##### Source data #####

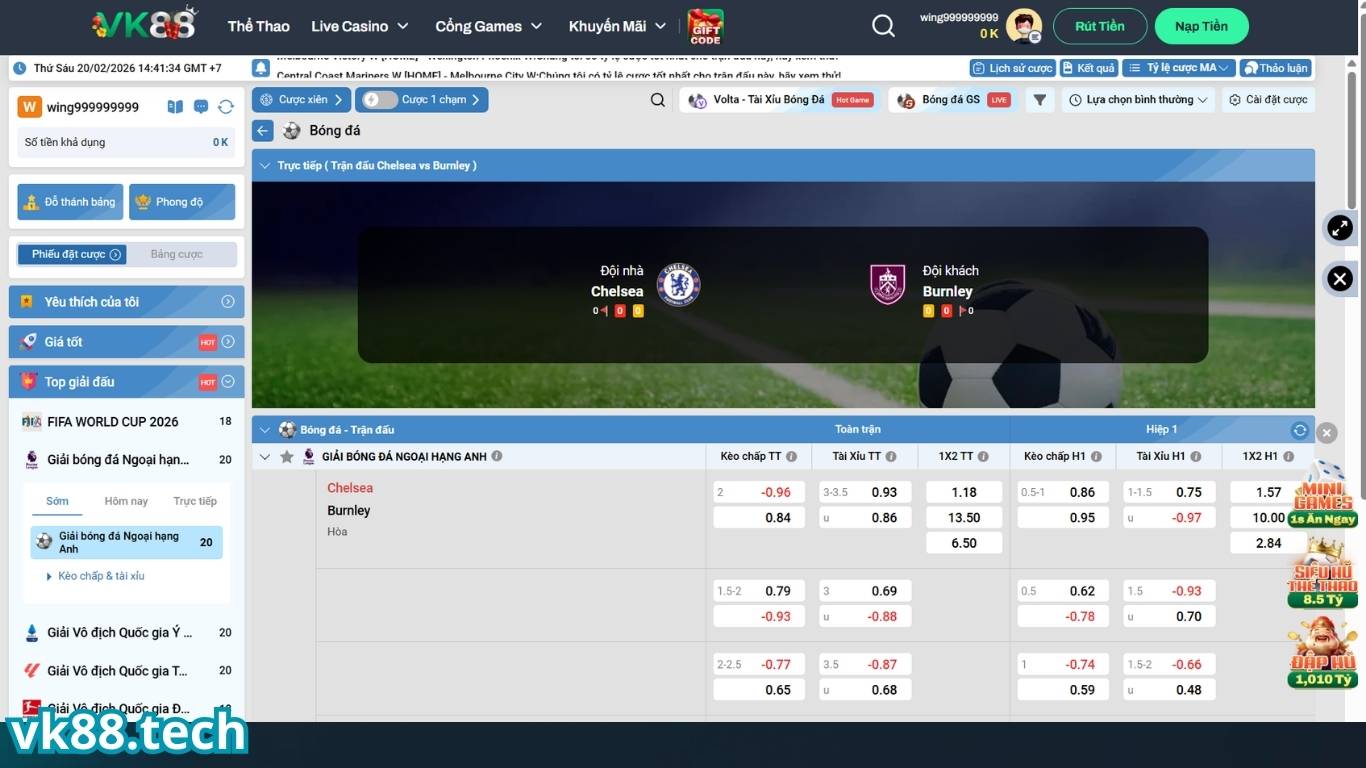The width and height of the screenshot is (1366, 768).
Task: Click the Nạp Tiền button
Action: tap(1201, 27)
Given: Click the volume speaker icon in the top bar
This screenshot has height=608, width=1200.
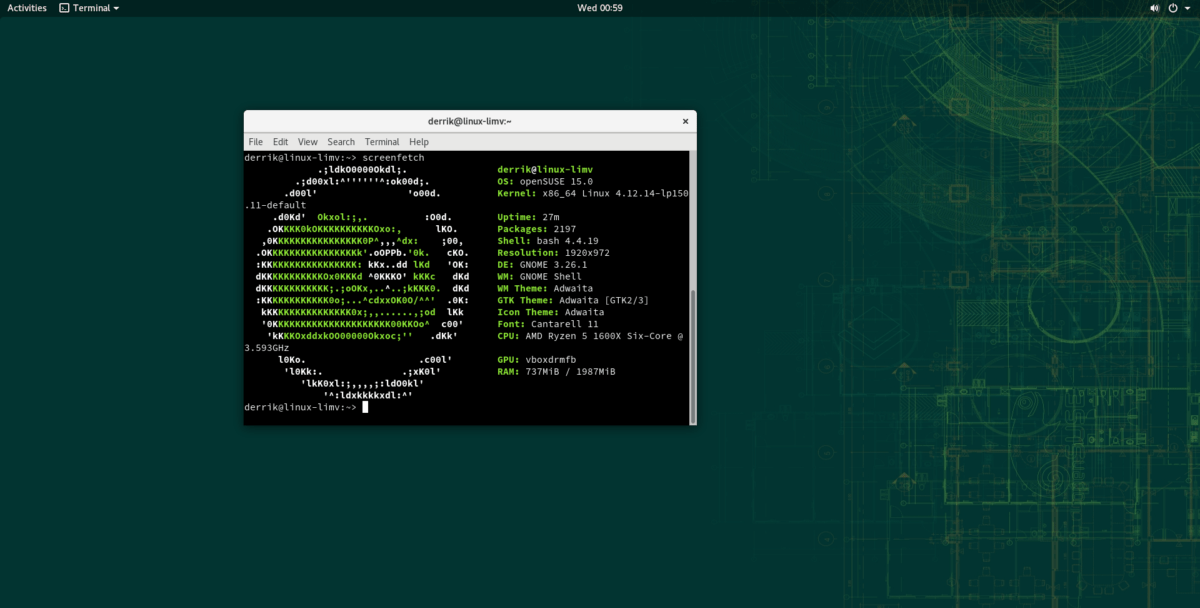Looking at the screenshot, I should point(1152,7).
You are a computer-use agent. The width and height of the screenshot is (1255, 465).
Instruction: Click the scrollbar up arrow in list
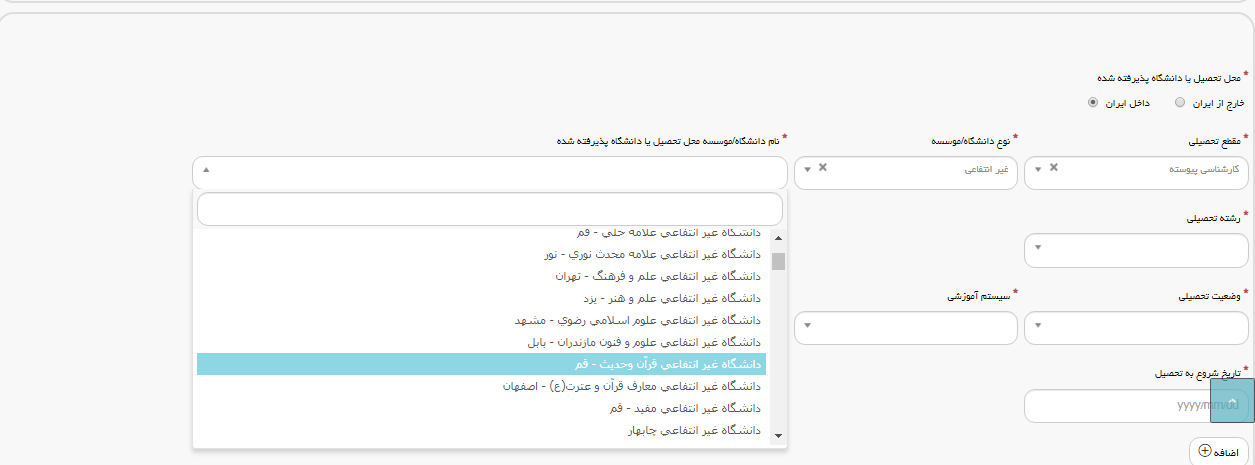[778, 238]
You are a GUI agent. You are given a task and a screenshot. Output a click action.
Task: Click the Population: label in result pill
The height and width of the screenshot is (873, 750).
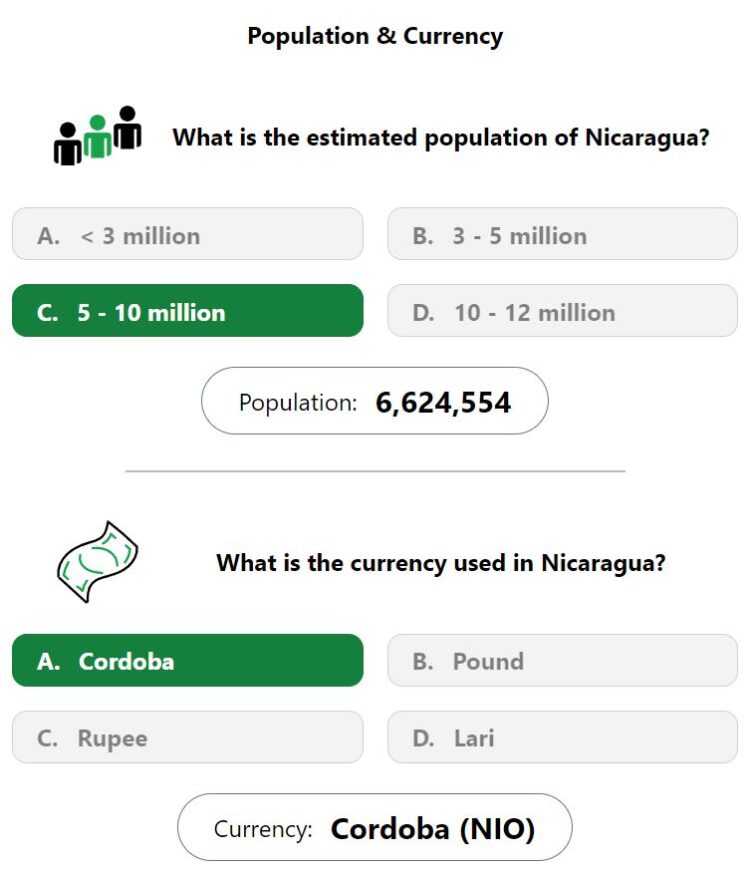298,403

#####
##### Source data #####

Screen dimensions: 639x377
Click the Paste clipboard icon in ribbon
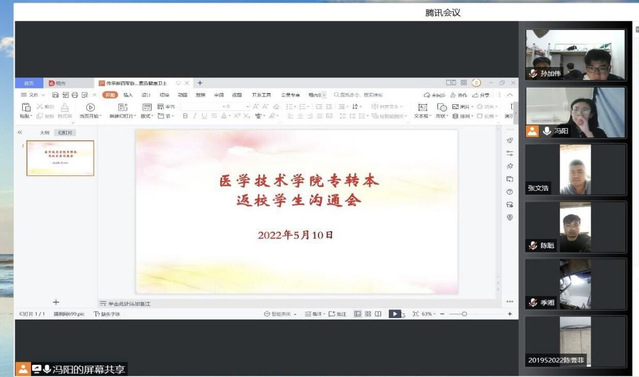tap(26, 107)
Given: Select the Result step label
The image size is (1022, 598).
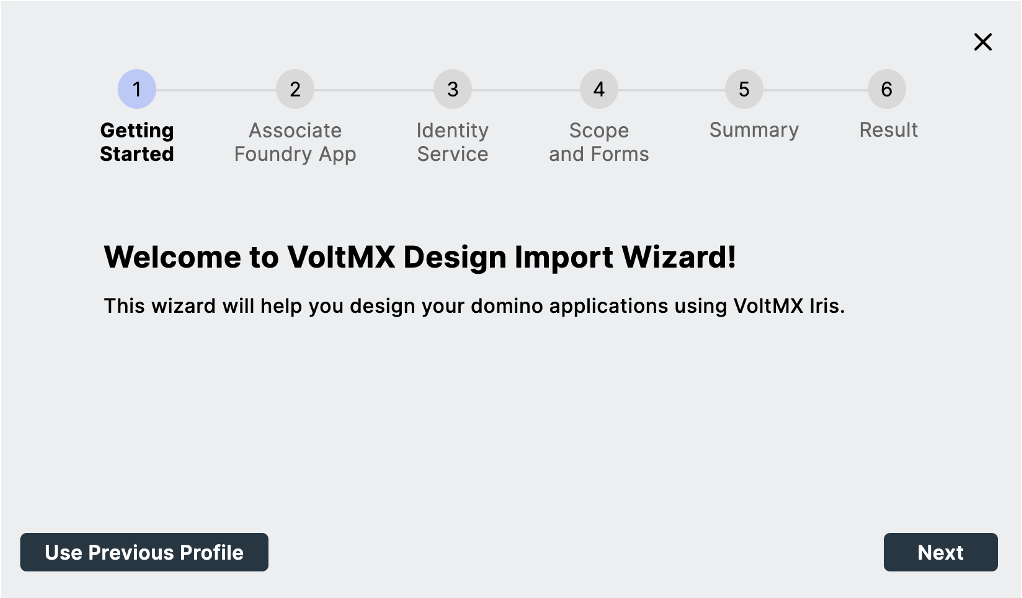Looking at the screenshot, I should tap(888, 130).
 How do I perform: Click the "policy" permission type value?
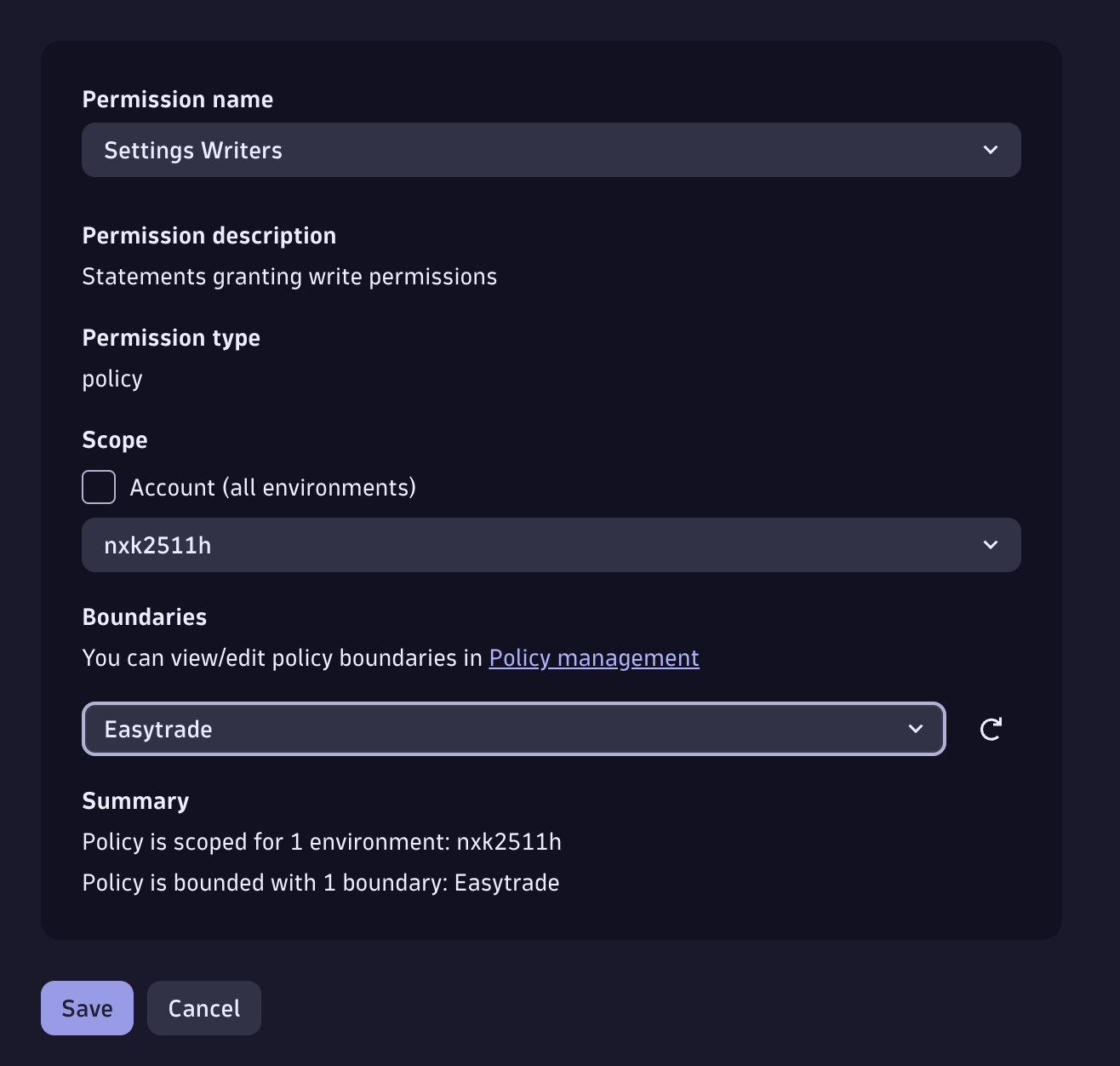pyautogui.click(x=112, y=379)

#####

Find the lines in the entries above where "agent" occurs, and copy each of them.

● Result:
You are a computer-use agent. The width and height of the screenshot is (1255, 465).
You are a GUI agent. You are given a task and a screenshot. Output a click action.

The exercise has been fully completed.